Am 6. September präsentierte sich das Rechercheprojekt Allendes Internationale erstmals der Öffentlichkeit. Hinter dem Namen versteckt sich die Idee, einen neuen Blick die Geschichte des Internationalismus zu werfen: Wissenschaftler*innen, Künstler*innen, Aktivist*innen und weitere Zeitzeugen teilen ihre Erinnerungen und analysieren gemeinsam ihre Erfahrungen während der Unidad Popular (UP), jenem revolutionären Transformationsprozess der Chile von 1970 bis 1973 prägte.

Während unser Team die Gespräche mit Zeitzeugen gewöhnlich im Privaten führt und aufzeichnet, stand an diesem Abend ein direkter Austausch im Vordergrund. Um im Salon der Rosa-Luxemburg-Stiftung in Berlin den internationalistischen Geist jener Tage hörbar zu machen, begann die Veranstaltung mit einer Auswahl lateinamerikanischer Lieder des 20. Jahrhunderts, interpretiert vom Berliner Chor Contrapunto und ihrer Leiterin Catalina Restrepo.

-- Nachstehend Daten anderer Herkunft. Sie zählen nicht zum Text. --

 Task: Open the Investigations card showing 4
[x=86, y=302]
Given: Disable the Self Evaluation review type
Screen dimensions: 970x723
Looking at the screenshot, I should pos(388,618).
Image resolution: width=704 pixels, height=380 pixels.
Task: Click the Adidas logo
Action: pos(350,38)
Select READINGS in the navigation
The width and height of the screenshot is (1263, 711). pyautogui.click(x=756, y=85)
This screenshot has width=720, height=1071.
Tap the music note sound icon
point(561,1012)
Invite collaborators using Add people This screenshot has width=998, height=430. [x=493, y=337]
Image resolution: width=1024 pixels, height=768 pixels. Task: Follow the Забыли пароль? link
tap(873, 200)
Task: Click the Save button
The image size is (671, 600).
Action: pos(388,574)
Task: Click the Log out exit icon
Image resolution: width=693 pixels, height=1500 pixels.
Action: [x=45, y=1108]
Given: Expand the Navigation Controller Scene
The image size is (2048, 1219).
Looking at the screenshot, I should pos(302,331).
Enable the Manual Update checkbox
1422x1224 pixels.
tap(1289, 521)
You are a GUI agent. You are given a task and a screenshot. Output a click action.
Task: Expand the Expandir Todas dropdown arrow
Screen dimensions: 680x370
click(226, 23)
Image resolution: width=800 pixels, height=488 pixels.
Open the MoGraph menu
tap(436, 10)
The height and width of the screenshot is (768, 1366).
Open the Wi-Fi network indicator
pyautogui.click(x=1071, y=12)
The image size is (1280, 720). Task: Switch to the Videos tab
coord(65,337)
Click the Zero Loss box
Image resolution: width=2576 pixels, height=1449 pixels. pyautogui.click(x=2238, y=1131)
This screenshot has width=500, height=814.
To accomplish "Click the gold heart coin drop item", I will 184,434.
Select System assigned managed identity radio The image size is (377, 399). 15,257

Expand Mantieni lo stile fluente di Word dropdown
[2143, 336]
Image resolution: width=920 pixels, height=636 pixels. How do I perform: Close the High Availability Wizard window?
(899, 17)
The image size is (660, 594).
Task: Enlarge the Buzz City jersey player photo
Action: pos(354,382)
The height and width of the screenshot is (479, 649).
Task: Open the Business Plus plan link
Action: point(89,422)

Die Zeilen des bekannten Lieds „Cambia, todo cambia“ schrieb der Chilene Julio Numhausers bereits nach dem Militärputsch 1973 im schwedischen Exil – ein emotionaler Blick zurück auf die 1000 Tage demokratischen Sozialismus:

Was sich nicht ändert, ist meine Liebe, Wie fern auch immer ich sein mag, Auch nicht das Andenken und der Schmerz den ich mit meinem Volk, meinen Leuten empfinde.

Auch unter den etwa 150 Gästen im Publikum waren zahlreiche Menschen, die sich der Geschichte der UP nicht mit dem Mikrofon nähern müssen. Sie haben diese Zeit selbst erlebt. Ihnen war es ein Leichtes mitzusingen. Für alle anderen verspricht das Projekt einen „Zugang zu kritischer Geschichtsarbeit“, wie Birte Keller von der Rosa-Luxemburg-Stiftung (RLS) bei der Begrüßung betonte. In Kooperation mit dem Nachrichtenpool Lateinamerika e.V. (NPLA) unterstützt die RLS das Rechercheprojekt und erhofft sich von den Aktivitäten und Veröffentlichungen bis Mai 2020 auch Antworten auf die Frage “wie internationale Solidarität heute gelebt werden kann.”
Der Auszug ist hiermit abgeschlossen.